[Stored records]
----

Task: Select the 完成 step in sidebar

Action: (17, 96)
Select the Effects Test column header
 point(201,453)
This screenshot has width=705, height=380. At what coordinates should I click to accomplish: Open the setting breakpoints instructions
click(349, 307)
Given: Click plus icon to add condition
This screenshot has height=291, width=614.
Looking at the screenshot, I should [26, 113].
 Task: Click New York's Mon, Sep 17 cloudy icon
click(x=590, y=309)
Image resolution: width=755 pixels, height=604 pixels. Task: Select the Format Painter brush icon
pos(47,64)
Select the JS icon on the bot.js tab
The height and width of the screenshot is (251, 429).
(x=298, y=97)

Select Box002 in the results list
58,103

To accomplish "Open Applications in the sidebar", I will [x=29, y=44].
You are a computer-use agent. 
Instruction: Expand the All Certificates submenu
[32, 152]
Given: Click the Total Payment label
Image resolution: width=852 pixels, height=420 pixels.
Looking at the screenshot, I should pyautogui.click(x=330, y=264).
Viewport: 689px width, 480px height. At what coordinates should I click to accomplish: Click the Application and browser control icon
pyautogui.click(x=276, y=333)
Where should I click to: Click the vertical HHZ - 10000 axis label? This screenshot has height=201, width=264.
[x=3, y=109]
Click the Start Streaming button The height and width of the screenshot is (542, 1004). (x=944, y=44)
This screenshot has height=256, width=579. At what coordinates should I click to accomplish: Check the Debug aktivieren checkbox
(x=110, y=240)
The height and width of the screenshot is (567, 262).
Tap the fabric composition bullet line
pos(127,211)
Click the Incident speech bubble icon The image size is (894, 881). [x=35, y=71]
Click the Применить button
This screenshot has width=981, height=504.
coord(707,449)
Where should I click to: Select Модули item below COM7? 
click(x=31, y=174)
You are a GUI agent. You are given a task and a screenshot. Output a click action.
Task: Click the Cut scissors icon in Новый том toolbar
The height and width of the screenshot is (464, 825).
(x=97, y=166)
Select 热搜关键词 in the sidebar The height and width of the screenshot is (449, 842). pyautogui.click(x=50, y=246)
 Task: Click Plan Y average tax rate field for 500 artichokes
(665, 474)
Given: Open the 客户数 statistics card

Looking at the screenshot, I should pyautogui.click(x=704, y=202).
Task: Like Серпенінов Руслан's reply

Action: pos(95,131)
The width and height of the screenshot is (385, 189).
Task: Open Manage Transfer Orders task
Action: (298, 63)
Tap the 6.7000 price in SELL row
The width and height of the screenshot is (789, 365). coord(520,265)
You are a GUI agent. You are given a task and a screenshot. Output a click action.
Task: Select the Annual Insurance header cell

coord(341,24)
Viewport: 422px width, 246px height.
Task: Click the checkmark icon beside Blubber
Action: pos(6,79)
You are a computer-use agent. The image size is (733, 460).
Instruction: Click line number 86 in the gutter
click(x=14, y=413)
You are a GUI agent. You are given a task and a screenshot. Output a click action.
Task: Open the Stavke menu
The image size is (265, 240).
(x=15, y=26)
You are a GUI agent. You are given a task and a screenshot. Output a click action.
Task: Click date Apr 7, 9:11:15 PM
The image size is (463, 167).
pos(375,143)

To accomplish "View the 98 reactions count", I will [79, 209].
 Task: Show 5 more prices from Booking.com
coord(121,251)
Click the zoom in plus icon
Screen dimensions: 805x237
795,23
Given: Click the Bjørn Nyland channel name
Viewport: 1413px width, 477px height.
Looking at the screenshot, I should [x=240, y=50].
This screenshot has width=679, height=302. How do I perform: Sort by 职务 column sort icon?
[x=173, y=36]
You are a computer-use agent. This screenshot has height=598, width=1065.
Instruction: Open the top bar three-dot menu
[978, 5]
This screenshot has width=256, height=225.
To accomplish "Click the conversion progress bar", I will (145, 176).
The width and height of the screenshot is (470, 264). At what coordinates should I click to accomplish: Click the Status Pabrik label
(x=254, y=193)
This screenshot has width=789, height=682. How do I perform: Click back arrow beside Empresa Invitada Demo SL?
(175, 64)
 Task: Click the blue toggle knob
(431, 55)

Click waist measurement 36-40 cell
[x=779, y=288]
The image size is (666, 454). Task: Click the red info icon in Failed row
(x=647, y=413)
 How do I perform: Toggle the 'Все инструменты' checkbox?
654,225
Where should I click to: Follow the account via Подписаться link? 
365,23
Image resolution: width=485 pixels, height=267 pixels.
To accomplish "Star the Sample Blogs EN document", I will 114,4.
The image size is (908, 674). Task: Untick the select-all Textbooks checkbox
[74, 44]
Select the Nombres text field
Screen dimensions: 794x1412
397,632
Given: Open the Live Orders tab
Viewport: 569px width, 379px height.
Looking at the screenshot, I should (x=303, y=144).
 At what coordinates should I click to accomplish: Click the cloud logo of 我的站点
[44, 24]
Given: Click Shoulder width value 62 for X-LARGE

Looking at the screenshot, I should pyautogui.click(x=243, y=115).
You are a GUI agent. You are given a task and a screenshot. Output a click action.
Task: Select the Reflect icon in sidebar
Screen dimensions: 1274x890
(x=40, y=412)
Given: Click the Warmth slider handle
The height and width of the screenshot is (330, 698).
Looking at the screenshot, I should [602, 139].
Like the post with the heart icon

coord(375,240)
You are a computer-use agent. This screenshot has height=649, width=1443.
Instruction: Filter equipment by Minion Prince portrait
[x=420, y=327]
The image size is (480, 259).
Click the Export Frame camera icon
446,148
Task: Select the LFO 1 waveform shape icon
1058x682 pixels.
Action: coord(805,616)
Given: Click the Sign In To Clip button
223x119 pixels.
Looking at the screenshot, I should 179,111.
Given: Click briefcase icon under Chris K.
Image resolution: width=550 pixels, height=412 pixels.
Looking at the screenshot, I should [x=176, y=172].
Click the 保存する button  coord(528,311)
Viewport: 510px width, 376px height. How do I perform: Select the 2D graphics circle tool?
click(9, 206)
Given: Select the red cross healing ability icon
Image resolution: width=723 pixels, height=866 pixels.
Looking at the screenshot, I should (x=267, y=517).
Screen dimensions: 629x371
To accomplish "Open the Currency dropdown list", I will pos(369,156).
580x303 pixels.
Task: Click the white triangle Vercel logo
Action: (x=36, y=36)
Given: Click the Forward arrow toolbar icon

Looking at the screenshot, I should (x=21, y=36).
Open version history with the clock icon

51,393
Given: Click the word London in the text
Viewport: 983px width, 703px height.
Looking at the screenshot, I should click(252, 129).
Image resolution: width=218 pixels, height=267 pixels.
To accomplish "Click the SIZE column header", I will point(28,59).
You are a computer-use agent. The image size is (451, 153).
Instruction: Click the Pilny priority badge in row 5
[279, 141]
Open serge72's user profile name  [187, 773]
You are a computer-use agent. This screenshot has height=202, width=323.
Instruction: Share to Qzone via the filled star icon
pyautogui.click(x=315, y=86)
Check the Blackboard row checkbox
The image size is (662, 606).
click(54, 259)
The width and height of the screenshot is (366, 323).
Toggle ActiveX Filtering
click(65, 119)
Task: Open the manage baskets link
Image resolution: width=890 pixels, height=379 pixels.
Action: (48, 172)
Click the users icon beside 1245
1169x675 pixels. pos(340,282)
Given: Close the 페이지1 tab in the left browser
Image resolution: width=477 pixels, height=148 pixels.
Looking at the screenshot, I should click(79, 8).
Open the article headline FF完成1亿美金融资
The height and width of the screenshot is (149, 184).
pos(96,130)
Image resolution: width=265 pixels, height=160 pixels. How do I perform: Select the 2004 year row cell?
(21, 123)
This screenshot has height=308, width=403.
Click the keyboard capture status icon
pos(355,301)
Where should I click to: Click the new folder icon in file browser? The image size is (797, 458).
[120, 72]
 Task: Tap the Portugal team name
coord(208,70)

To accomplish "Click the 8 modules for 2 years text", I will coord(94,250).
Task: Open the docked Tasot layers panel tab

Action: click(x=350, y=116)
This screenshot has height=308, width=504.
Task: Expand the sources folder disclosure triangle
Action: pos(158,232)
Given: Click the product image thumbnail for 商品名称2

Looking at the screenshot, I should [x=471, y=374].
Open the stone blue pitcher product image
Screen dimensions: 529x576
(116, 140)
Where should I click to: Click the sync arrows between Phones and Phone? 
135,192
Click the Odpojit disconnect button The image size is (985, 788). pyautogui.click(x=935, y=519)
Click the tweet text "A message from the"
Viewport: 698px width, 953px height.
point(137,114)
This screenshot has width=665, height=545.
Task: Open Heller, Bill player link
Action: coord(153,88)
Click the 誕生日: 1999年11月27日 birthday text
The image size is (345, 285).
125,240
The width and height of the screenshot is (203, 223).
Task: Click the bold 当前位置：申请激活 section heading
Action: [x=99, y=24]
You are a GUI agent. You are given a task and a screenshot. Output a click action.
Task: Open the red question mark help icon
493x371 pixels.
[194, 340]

----

» **Directions for this task**:
When the line with "You are a computer-use agent. The image size is (733, 460)." is reached in the data above, start copying there, and copy each line exactly until the line with "Click the zoom in plus icon" has been copied; copy nothing else.

» **Result for this exercise**:
You are a computer-use agent. The image size is (733, 460).
Instruction: Click line number 86 in the gutter
click(x=14, y=413)
You are a GUI agent. You are given a task and a screenshot. Output a click action.
Task: Open the Stavke menu
The image size is (265, 240).
(x=15, y=26)
You are a GUI agent. You are given a task and a screenshot. Output a click action.
Task: Click date Apr 7, 9:11:15 PM
The image size is (463, 167).
pos(375,143)

To accomplish "View the 98 reactions count", I will [79, 209].
 Task: Show 5 more prices from Booking.com
coord(121,251)
Click the zoom in plus icon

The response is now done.